** Exercise details **
Put the part of the listing below that opens with the line containing "Task: Click the X position input field" and closes with the line containing "Action: [x=808, y=177]", both ends included, into a Markdown table with the columns Row and Line, skipping blank lines and leaving out the pictures. Give only those lines.

** Data excerpts **
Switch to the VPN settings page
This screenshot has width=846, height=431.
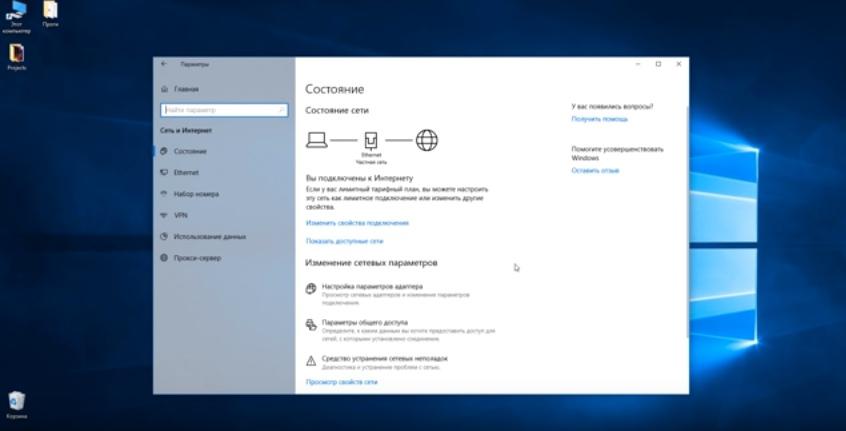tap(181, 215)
* * *
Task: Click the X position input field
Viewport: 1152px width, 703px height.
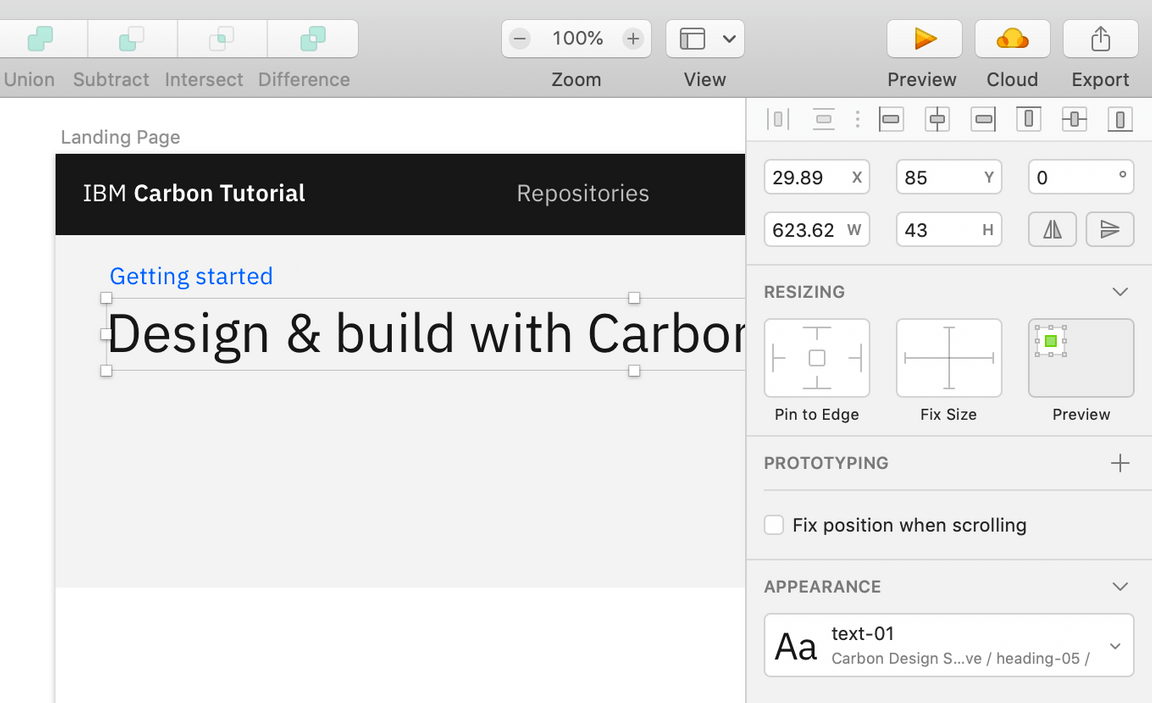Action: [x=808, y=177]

** Correct result **
| Row | Line |
|---|---|
| 1 | Task: Click the X position input field |
| 2 | Viewport: 1152px width, 703px height. |
| 3 | Action: [x=808, y=177] |